10. Amnah Ajmal, Mastercard

Beginning her career with Citibank working in consumer banking, Amnah Ajmal took the lead as part of a team in Egypt, UK, and Poland becoming the first in the market to launch contactless payments and instant transfers. Later, Ajmal lived in Singapore and then Malaysia while heading retail bank products and strategy for Standard Chartered Bank. “Customers don’t want to be treated like a number,” says Ajmal. “They want to be treated like a person.” This is the kind of personal touch Ajmal has brought to Mastercard since 2015, where she began as the Head of Consumer and Commercial Payments for the Middle East and Africa. Now based in New York, she is the Head of Products and Innovation for North America with a focus on leveraging new technologies to digitize the consumer experience, which she hopes to humanize.

11. Amy Nauiokas, Anthemis Group

Amy Nauiokas was making fintech investments for two years before she co-founded Anthemis Group in 2010. Having already held senior positions at Cantor Fitzgerald and Barclays, Nauiokas along with Sean Park know what they want to avoid. “Sean and I both came from big banks” to do something different, she says. Nauiokas is the Founder, President and Chief Executive Officer of Anthemis, a leading digital financial services investment firm, and Founder and CEO of Archer Gray, a media production, finance, and investment company. Touted as something of a visionary, she is never looking back but always to the future for the next big thing in fintech. And she has her sights set on home lending and small to medium-size enterprises, two areas that are yet to take full advantage of available technological advancements.

◆ Work to complete ◆
a. Copy out the two fintech profiles word for word, from start to finish.
b. Reproduce the entries starting at the first line and ending at the line that contains "center [32, 68].", with both of those lines included. Omit the pictures.
The two fintech profiles have no connection to the entries that follow them.

◆ Given data ◆
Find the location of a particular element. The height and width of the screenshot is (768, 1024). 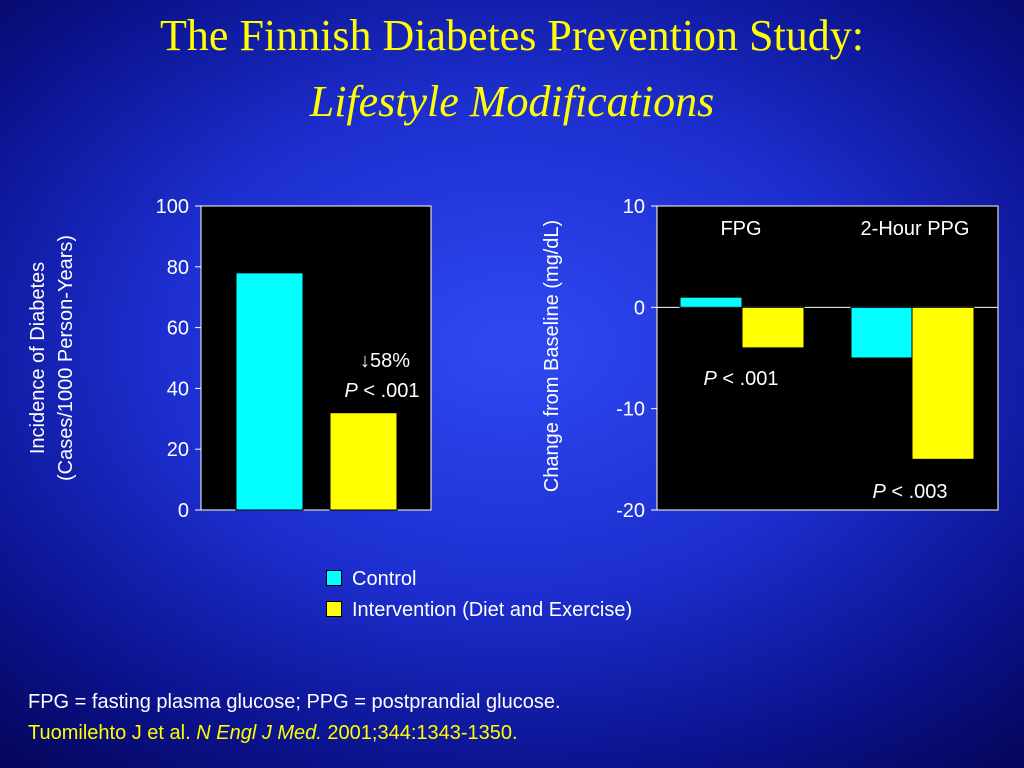

y-tick-label: 20 is located at coordinates (178, 450).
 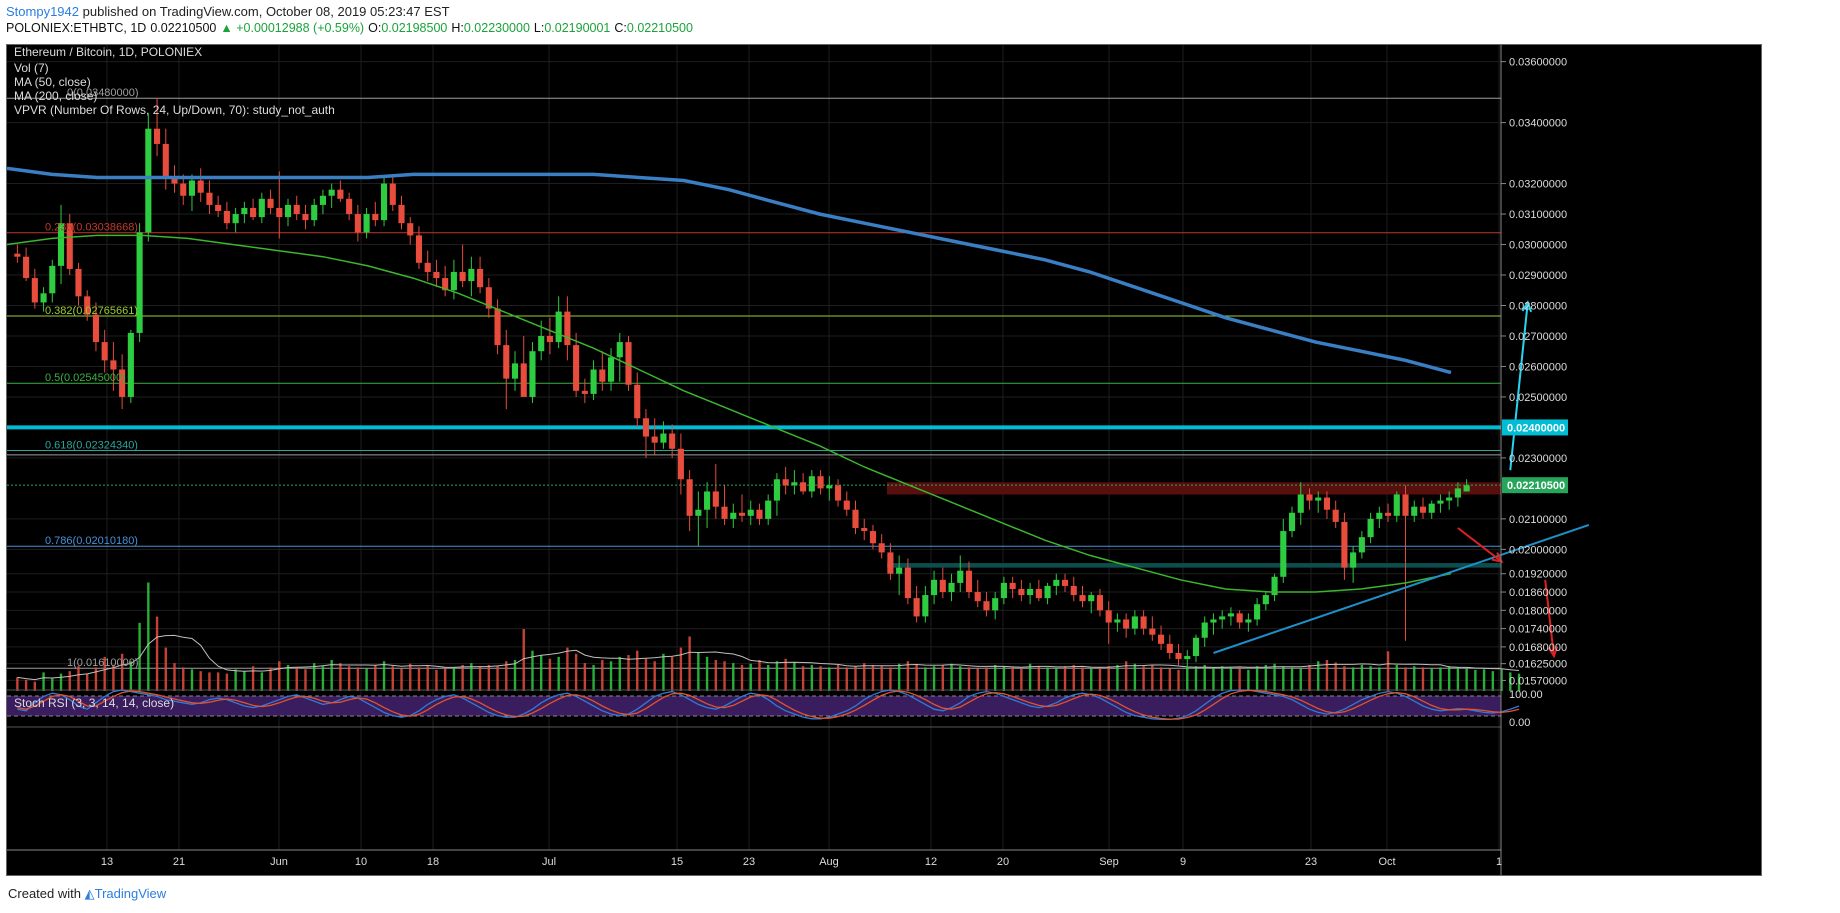 What do you see at coordinates (32, 68) in the screenshot?
I see `legend-volume: Vol (7)` at bounding box center [32, 68].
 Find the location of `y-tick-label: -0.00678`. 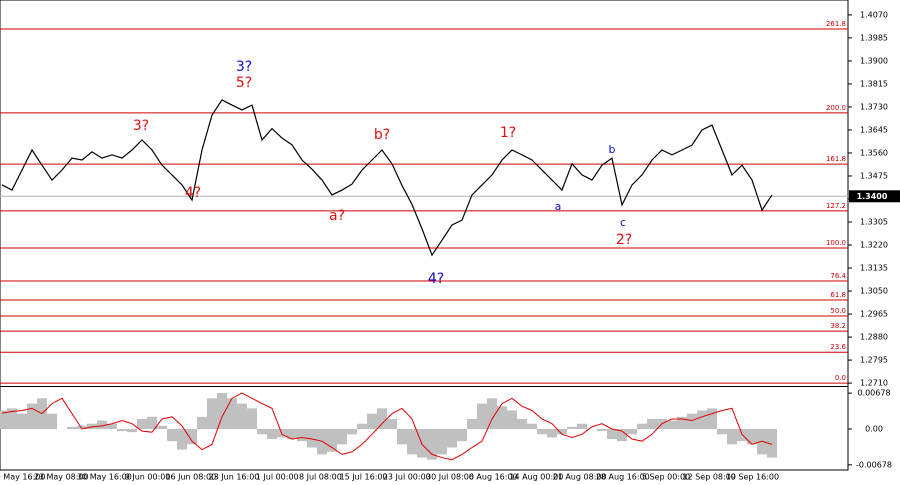

y-tick-label: -0.00678 is located at coordinates (874, 464).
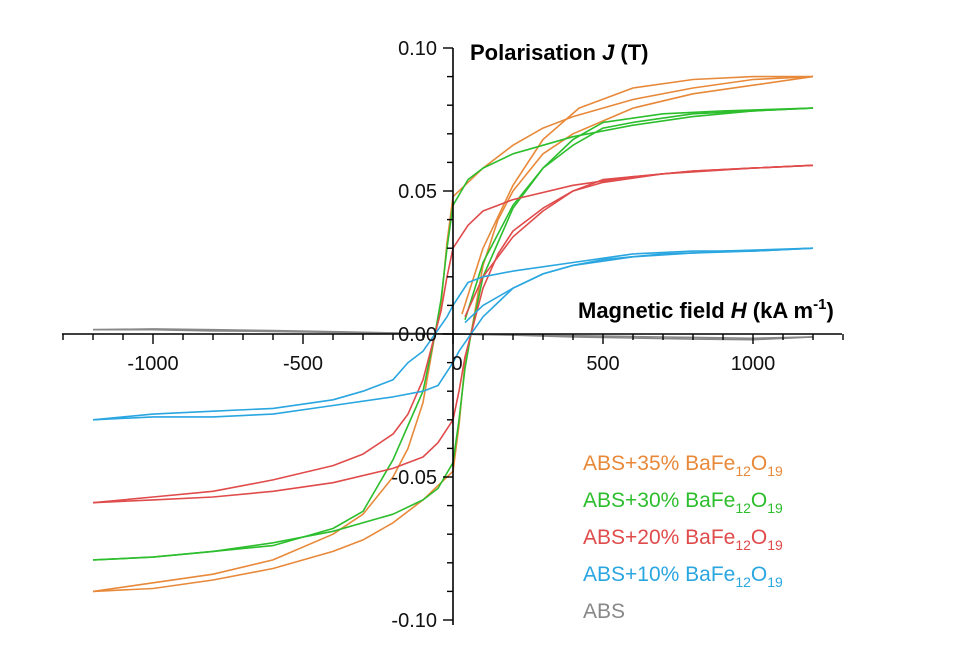 The height and width of the screenshot is (648, 959). Describe the element at coordinates (602, 364) in the screenshot. I see `x-tick-label: 500` at that location.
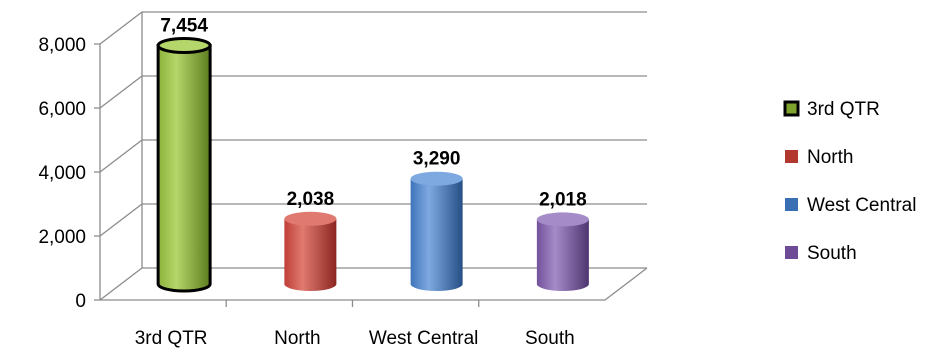 The image size is (951, 352). I want to click on y-tick-label: 0, so click(80, 302).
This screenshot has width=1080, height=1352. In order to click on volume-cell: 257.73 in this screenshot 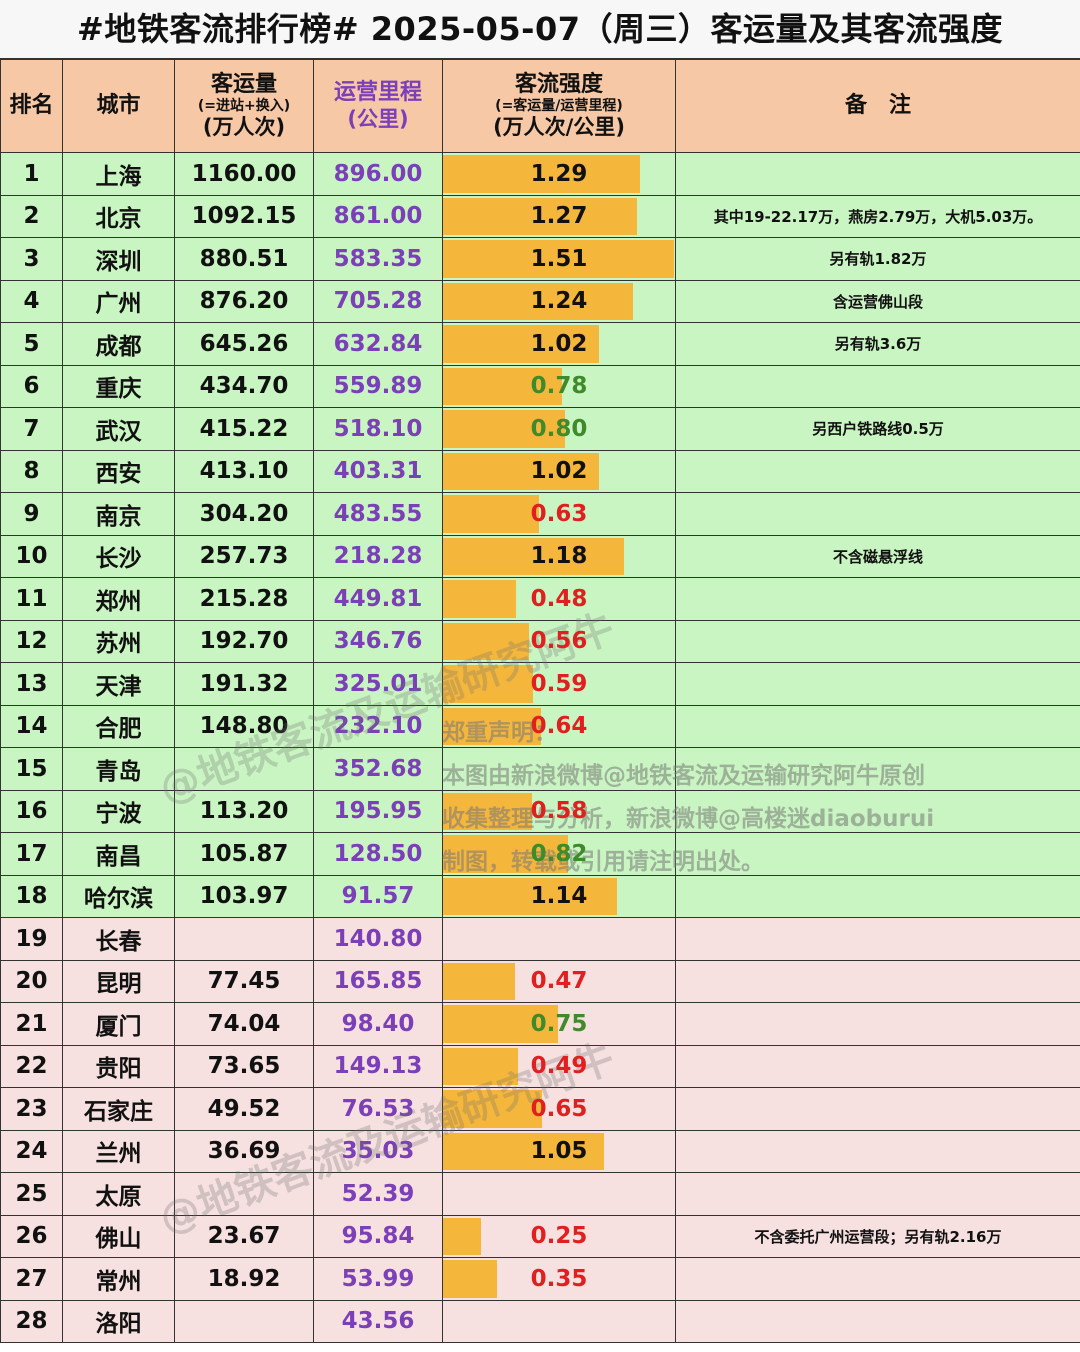, I will do `click(244, 556)`.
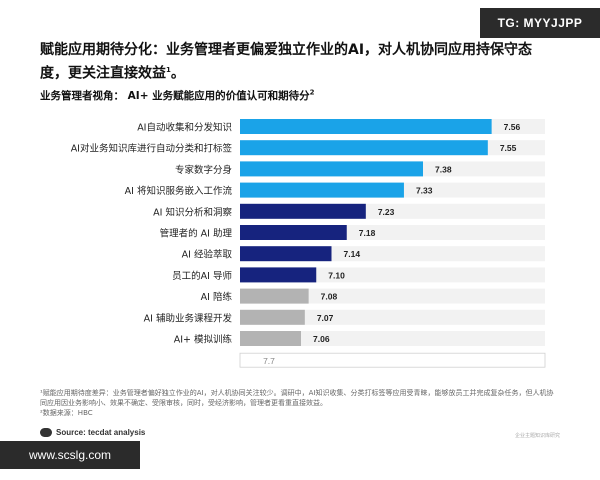  Describe the element at coordinates (208, 255) in the screenshot. I see `category-label: AI 经验萃取` at that location.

◆ Per-task answers ◆
a.
10. Amnah Ajmal, Mastercard

Beginning her career with Citibank working in consumer banking, Amnah Ajmal took the lead as part of a team in Egypt, UK, and Poland becoming the first in the market to launch contactless payments and instant transfers. Later, Ajmal lived in Singapore and then Malaysia while heading retail bank products and strategy for Standard Chartered Bank. “Customers don’t want to be treated like a number,” says Ajmal. “They want to be treated like a person.” This is the kind of personal touch Ajmal has brought to Mastercard since 2015, where she began as the Head of Consumer and Commercial Payments for the Middle East and Africa. Now based in New York, she is the Head of Products and Innovation for North America with a focus on leveraging new technologies to digitize the consumer experience, which she hopes to humanize.

11. Amy Nauiokas, Anthemis Group

Amy Nauiokas was making fintech investments for two years before she co-founded Anthemis Group in 2010. Having already held senior positions at Cantor Fitzgerald and Barclays, Nauiokas along with Sean Park know what they want to avoid. “Sean and I both came from big banks” to do something different, she says. Nauiokas is the Founder, President and Chief Executive Officer of Anthemis, a leading digital financial services investment firm, and Founder and CEO of Archer Gray, a media production, finance, and investment company. Touted as something of a visionary, she is never looking back but always to the future for the next big thing in fintech. And she has her sights set on home lending and small to medium-size enterprises, two areas that are yet to take full advantage of available technological advancements.

b.
Find the location of a particular element. The height and width of the screenshot is (768, 1024). 

y-tick-label: 20 is located at coordinates (178, 450).
  What do you see at coordinates (32, 68) in the screenshot?
I see `legend-volume: Vol (7)` at bounding box center [32, 68].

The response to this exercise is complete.